En 2021, un premier rapport sur les Cités éducatives a été réalisé par le Comité National d’Orientation et d'Évaluation (CNOE). Il permettait de présenter l’objet Cité éducative, d’analyser les modes de gouvernance et de pilotage mis en place à l’orée de ce dispositif, et de tirer des premières conclusions sur les actions des Cités.
A la suite de ce rapport, l’ANCT et le CNOE ont commandé une étude à un collectif de 10 chercheurs et chercheuses de l’Université de Bordeaux et de Strasbourg, chargés de mener une enquête précise sur la gouvernance des Cités éducatives. Cette étude a vu le jour en 2022.
Elle a rassemblé dix chercheurs, spécialisé.es en sociologie, sciences de l’éducation et de la formation, sciences de gestion et sciences politiques.
Les chercheurs et chercheuses se sont basés sur une étude de terrain, sélectionnant 8 sites, auprès desquels ils ont réalisé des enregistrements, des entretiens et des observations.

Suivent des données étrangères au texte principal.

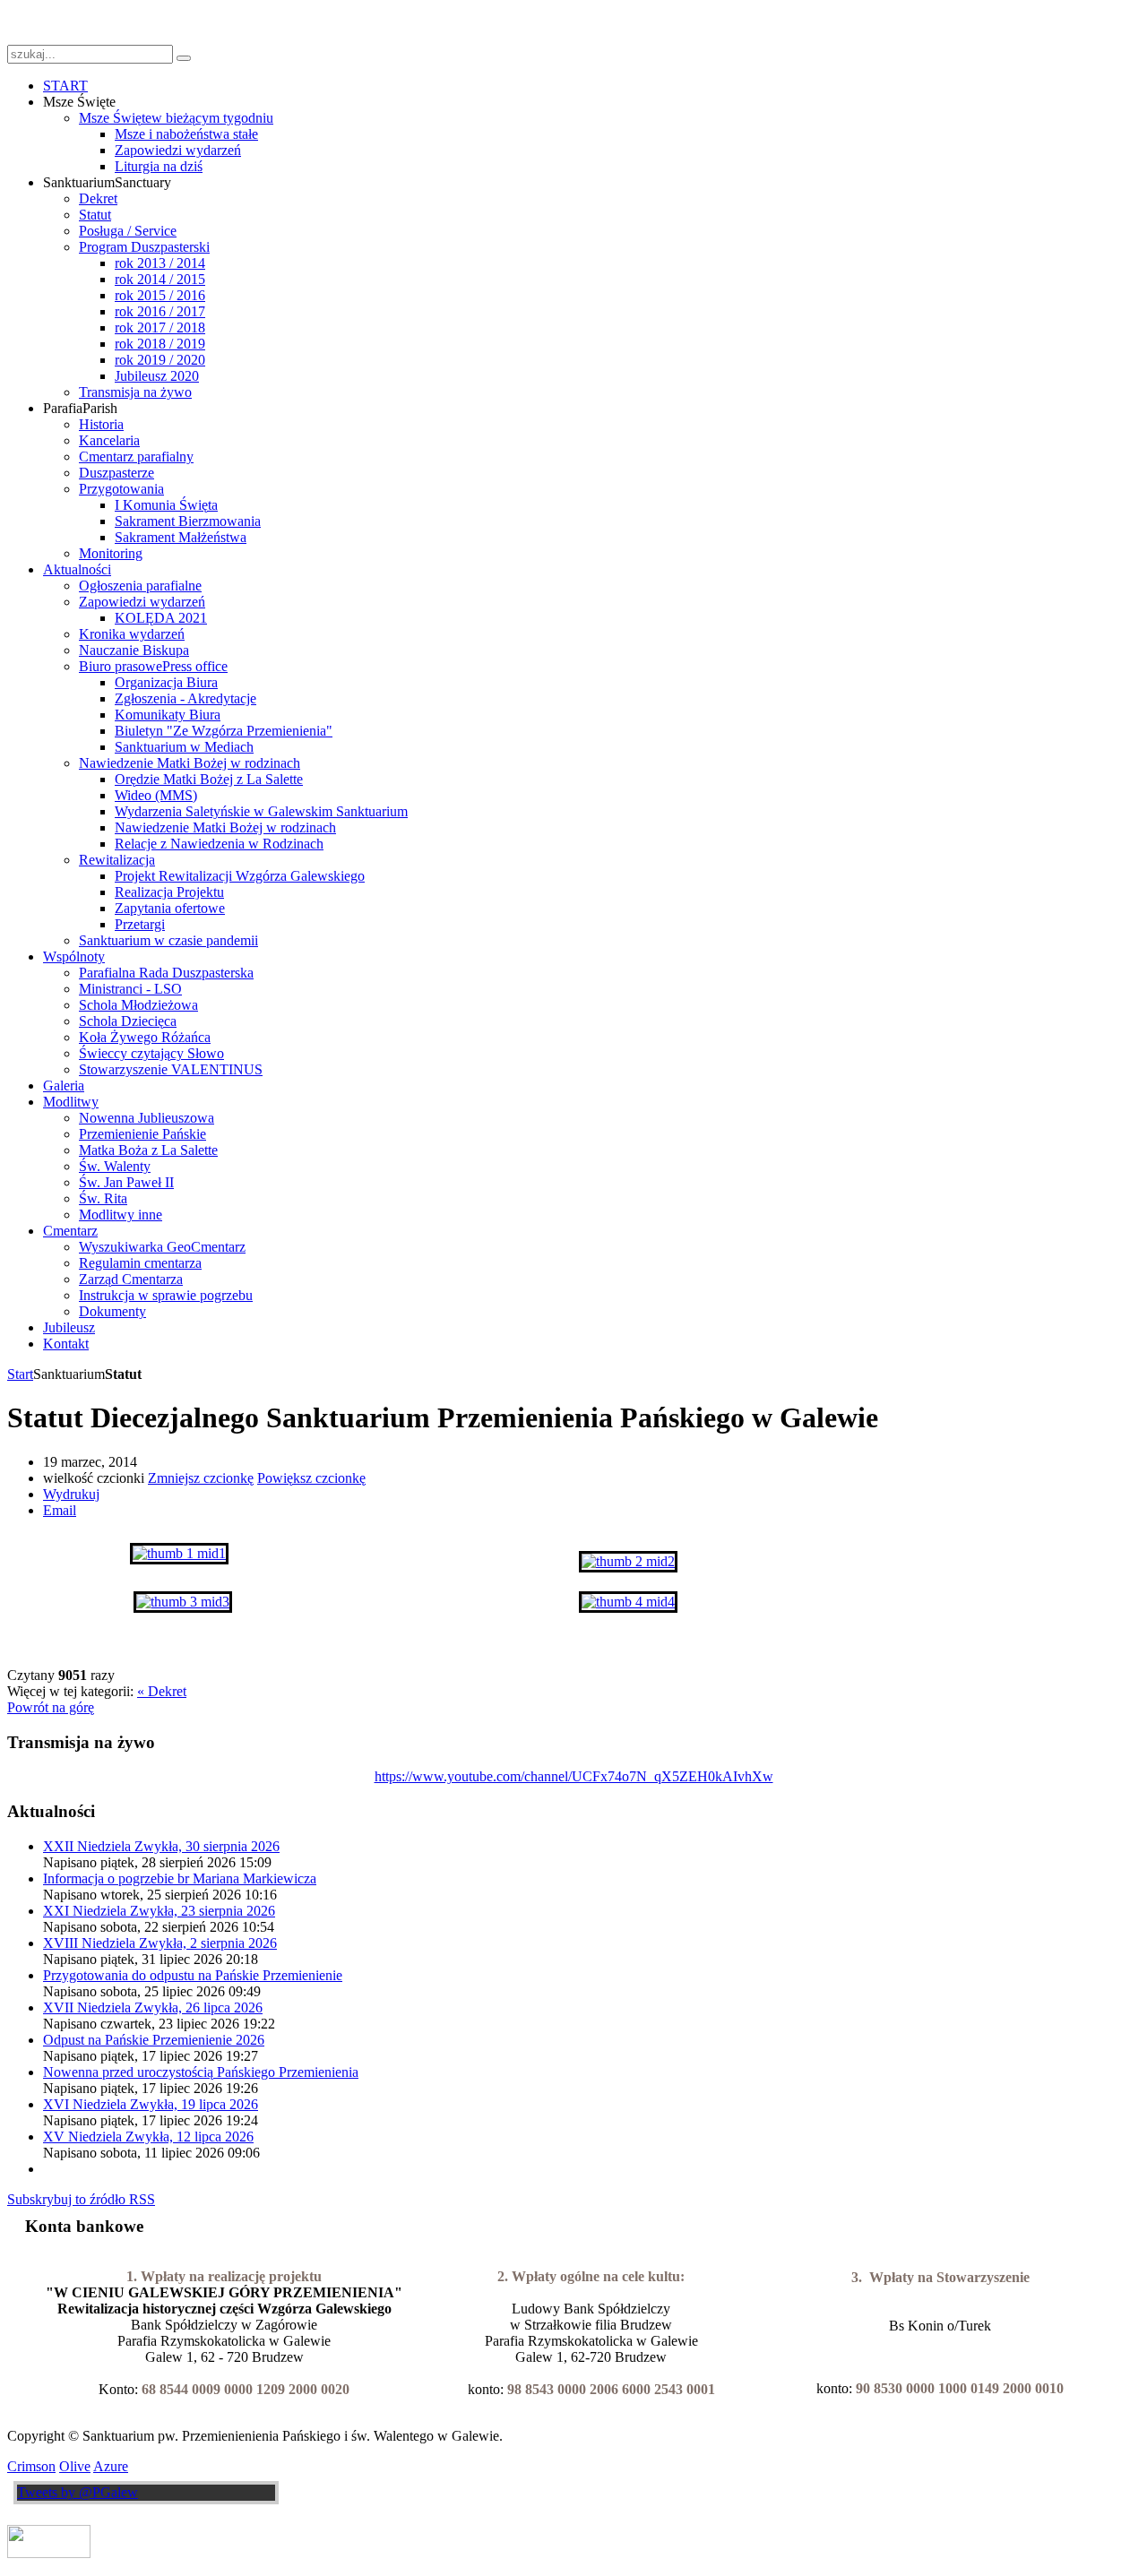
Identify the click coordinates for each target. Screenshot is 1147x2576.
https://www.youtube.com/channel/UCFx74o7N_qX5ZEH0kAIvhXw (574, 1776)
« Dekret (161, 1691)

Le rapport s’attache d’abord à définir la gouvernance, et notamment à identifier les différents acteurs qui la composent. Dans un second temps, l’étude des 8 sites sélectionnés a permis de mettre en avant les formes hétérogènes de gouvernance qui existent. Enfin, une dernière partie est consacrée aux “formes de mobilisation, par et dans la démarche”.
Les points clés à retenir
- Les finalités des Cités éducatives sont clairement comprises par les acteurs :
Un des premiers aspects évoqué dans ce rapport est l’homogénéité de la perception de la Cité éducative par les acteurs qui en font partie. Ces derniers évoquent le “maillage des acteurs éducatifs”, le “décloisonnement entre les institutions” et une “attente d’ouverture” comme des objectifs importants dans l’organisation des CE, mais aussi comme des attentes de terrain exprimées au préalable.
Le propos est aussi nuancé par une volonté d’éviter certains travers, comme celui d’en faire un dispositif “vitrine”. Les acteurs veulent éviter un dispositif qui ne propose pas d’actions, ou qui vise juste un public réduit. Ils souhaitent également éviter que la Cité serve simplement de financeur pour des actions.
Enfin, la dernière crainte exprimée par les acteurs de la Cité est de devenir une “feuille de plus dans le mille-feuille territorial”, si la dynamique de groupe nécessaire ne se met pas en place dans la cité.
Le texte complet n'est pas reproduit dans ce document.